Work required: All records after this line are to be returned verbatim.

Records:
*-*-*
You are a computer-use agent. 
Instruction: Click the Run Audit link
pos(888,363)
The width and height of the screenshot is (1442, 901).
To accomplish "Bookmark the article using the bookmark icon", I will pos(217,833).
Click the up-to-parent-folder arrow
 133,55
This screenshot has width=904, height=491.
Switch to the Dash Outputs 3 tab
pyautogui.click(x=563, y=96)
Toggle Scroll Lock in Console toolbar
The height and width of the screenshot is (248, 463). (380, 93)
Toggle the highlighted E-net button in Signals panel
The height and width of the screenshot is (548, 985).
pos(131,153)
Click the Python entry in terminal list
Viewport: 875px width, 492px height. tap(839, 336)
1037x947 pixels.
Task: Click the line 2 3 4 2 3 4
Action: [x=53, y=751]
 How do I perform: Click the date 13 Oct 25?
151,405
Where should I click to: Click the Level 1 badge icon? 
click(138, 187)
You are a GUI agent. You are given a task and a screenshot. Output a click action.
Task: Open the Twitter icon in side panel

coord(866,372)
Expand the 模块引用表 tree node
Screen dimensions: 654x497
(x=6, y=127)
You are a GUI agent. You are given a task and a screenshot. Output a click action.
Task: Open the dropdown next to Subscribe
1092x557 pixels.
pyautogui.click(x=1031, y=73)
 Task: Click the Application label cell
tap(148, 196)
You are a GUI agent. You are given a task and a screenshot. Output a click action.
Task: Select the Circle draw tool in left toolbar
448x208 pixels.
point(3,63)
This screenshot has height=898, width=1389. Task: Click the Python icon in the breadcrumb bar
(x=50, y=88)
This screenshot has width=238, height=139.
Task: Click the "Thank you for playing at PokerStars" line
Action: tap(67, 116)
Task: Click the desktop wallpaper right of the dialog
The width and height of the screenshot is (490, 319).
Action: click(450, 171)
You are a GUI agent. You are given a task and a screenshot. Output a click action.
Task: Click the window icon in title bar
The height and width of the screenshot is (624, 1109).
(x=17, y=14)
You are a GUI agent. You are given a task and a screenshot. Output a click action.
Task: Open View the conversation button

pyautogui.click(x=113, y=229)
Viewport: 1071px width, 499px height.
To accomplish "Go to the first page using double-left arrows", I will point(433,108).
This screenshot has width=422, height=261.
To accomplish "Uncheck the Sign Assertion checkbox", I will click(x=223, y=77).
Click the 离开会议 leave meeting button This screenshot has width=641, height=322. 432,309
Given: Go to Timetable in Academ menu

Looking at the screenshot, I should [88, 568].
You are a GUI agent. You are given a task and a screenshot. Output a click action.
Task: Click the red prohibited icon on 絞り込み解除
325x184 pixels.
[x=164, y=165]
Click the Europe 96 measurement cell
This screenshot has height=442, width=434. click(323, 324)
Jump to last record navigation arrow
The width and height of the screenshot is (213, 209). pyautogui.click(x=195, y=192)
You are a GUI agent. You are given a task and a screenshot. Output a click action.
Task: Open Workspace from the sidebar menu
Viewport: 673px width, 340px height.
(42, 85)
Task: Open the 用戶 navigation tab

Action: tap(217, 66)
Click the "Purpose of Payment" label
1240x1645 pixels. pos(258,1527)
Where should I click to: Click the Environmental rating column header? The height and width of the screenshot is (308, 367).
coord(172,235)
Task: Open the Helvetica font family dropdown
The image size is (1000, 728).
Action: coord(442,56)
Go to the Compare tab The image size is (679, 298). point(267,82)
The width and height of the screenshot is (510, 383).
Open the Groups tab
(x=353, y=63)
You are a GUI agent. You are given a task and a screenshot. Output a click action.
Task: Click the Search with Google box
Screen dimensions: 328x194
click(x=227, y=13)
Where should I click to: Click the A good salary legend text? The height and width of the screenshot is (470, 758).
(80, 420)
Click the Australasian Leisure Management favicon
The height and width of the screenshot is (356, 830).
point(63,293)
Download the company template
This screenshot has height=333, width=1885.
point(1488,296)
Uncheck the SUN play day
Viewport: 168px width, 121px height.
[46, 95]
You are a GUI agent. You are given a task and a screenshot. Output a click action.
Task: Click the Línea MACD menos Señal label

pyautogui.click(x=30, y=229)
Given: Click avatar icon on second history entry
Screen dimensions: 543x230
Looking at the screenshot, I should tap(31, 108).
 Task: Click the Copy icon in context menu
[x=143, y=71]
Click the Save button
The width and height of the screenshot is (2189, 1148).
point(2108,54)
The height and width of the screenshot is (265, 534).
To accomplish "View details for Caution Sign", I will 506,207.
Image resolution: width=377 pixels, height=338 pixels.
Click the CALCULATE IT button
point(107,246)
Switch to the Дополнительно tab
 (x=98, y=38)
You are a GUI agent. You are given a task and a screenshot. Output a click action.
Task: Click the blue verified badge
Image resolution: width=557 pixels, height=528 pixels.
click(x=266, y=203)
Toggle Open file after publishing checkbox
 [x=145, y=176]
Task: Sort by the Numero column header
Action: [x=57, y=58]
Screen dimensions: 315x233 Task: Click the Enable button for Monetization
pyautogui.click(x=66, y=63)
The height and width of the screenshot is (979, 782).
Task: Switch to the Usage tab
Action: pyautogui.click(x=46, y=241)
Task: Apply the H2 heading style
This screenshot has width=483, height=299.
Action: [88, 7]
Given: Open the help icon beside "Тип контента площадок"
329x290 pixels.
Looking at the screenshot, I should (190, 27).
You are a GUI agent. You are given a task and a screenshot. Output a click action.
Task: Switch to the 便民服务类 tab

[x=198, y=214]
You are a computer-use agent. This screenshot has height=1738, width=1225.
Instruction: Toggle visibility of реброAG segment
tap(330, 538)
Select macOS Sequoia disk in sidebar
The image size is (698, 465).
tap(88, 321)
*-*-*
Answer section:
You are a computer-use agent. 
Instruction: Click the Run Audit link
pos(888,363)
The width and height of the screenshot is (1442, 901).
To accomplish "Bookmark the article using the bookmark icon", I will pos(217,833).
Click the up-to-parent-folder arrow
 133,55
This screenshot has width=904, height=491.
Switch to the Dash Outputs 3 tab
pyautogui.click(x=563, y=96)
Toggle Scroll Lock in Console toolbar
The height and width of the screenshot is (248, 463). (380, 93)
Toggle the highlighted E-net button in Signals panel
The height and width of the screenshot is (548, 985).
pos(131,153)
Click the Python entry in terminal list
Viewport: 875px width, 492px height. tap(839, 336)
1037x947 pixels.
Task: Click the line 2 3 4 2 3 4
Action: [x=53, y=751]
 How do I perform: Click the date 13 Oct 25?
151,405
Where should I click to: Click the Level 1 badge icon? 
click(138, 187)
You are a GUI agent. You are given a task and a screenshot. Output a click action.
Task: Open the Twitter icon in side panel

coord(866,372)
Expand the 模块引用表 tree node
Screen dimensions: 654x497
(x=6, y=127)
You are a GUI agent. You are given a task and a screenshot. Output a click action.
Task: Open the dropdown next to Subscribe
1092x557 pixels.
pyautogui.click(x=1031, y=73)
 Task: Click the Application label cell
tap(148, 196)
You are a GUI agent. You are given a task and a screenshot. Output a click action.
Task: Select the Circle draw tool in left toolbar
448x208 pixels.
point(3,63)
This screenshot has height=898, width=1389. Task: Click the Python icon in the breadcrumb bar
(x=50, y=88)
This screenshot has width=238, height=139.
Task: Click the "Thank you for playing at PokerStars" line
Action: tap(67, 116)
Task: Click the desktop wallpaper right of the dialog
The width and height of the screenshot is (490, 319).
Action: click(450, 171)
You are a GUI agent. You are given a task and a screenshot. Output a click action.
Task: Click the window icon in title bar
The height and width of the screenshot is (624, 1109).
(x=17, y=14)
You are a GUI agent. You are given a task and a screenshot. Output a click action.
Task: Open View the conversation button

pyautogui.click(x=113, y=229)
Viewport: 1071px width, 499px height.
To accomplish "Go to the first page using double-left arrows", I will point(433,108).
This screenshot has width=422, height=261.
To accomplish "Uncheck the Sign Assertion checkbox", I will click(x=223, y=77).
Click the 离开会议 leave meeting button This screenshot has width=641, height=322. 432,309
Given: Go to Timetable in Academ menu

Looking at the screenshot, I should [88, 568].
You are a GUI agent. You are given a task and a screenshot. Output a click action.
Task: Click the red prohibited icon on 絞り込み解除
325x184 pixels.
[x=164, y=165]
Click the Europe 96 measurement cell
This screenshot has height=442, width=434. click(323, 324)
Jump to last record navigation arrow
The width and height of the screenshot is (213, 209). pyautogui.click(x=195, y=192)
You are a GUI agent. You are given a task and a screenshot. Output a click action.
Task: Open Workspace from the sidebar menu
Viewport: 673px width, 340px height.
(42, 85)
Task: Open the 用戶 navigation tab

Action: tap(217, 66)
Click the "Purpose of Payment" label
1240x1645 pixels. pos(258,1527)
Where should I click to: Click the Environmental rating column header? The height and width of the screenshot is (308, 367).
coord(172,235)
Task: Open the Helvetica font family dropdown
The image size is (1000, 728).
Action: coord(442,56)
Go to the Compare tab The image size is (679, 298). point(267,82)
The width and height of the screenshot is (510, 383).
Open the Groups tab
(x=353, y=63)
You are a GUI agent. You are given a task and a screenshot. Output a click action.
Task: Click the Search with Google box
Screen dimensions: 328x194
click(x=227, y=13)
Where should I click to: Click the A good salary legend text? The height and width of the screenshot is (470, 758).
(80, 420)
Click the Australasian Leisure Management favicon
The height and width of the screenshot is (356, 830).
point(63,293)
Download the company template
This screenshot has height=333, width=1885.
point(1488,296)
Uncheck the SUN play day
Viewport: 168px width, 121px height.
[46, 95]
You are a GUI agent. You are given a task and a screenshot. Output a click action.
Task: Click the Línea MACD menos Señal label

pyautogui.click(x=30, y=229)
Given: Click avatar icon on second history entry
Screen dimensions: 543x230
Looking at the screenshot, I should tap(31, 108).
 Task: Click the Copy icon in context menu
[x=143, y=71]
Click the Save button
The width and height of the screenshot is (2189, 1148).
point(2108,54)
The height and width of the screenshot is (265, 534).
To accomplish "View details for Caution Sign", I will 506,207.
Image resolution: width=377 pixels, height=338 pixels.
Click the CALCULATE IT button
point(107,246)
Switch to the Дополнительно tab
 (x=98, y=38)
You are a GUI agent. You are given a task and a screenshot. Output a click action.
Task: Click the blue verified badge
Image resolution: width=557 pixels, height=528 pixels.
click(x=266, y=203)
Toggle Open file after publishing checkbox
 [x=145, y=176]
Task: Sort by the Numero column header
Action: [x=57, y=58]
Screen dimensions: 315x233 Task: Click the Enable button for Monetization
pyautogui.click(x=66, y=63)
The height and width of the screenshot is (979, 782).
Task: Switch to the Usage tab
Action: pyautogui.click(x=46, y=241)
Task: Apply the H2 heading style
This screenshot has width=483, height=299.
Action: [88, 7]
Given: Open the help icon beside "Тип контента площадок"
329x290 pixels.
Looking at the screenshot, I should (190, 27).
You are a GUI agent. You are given a task and a screenshot. Output a click action.
Task: Switch to the 便民服务类 tab

[x=198, y=214]
You are a computer-use agent. This screenshot has height=1738, width=1225.
Instruction: Toggle visibility of реброAG segment
tap(330, 538)
Select macOS Sequoia disk in sidebar
The image size is (698, 465).
tap(88, 321)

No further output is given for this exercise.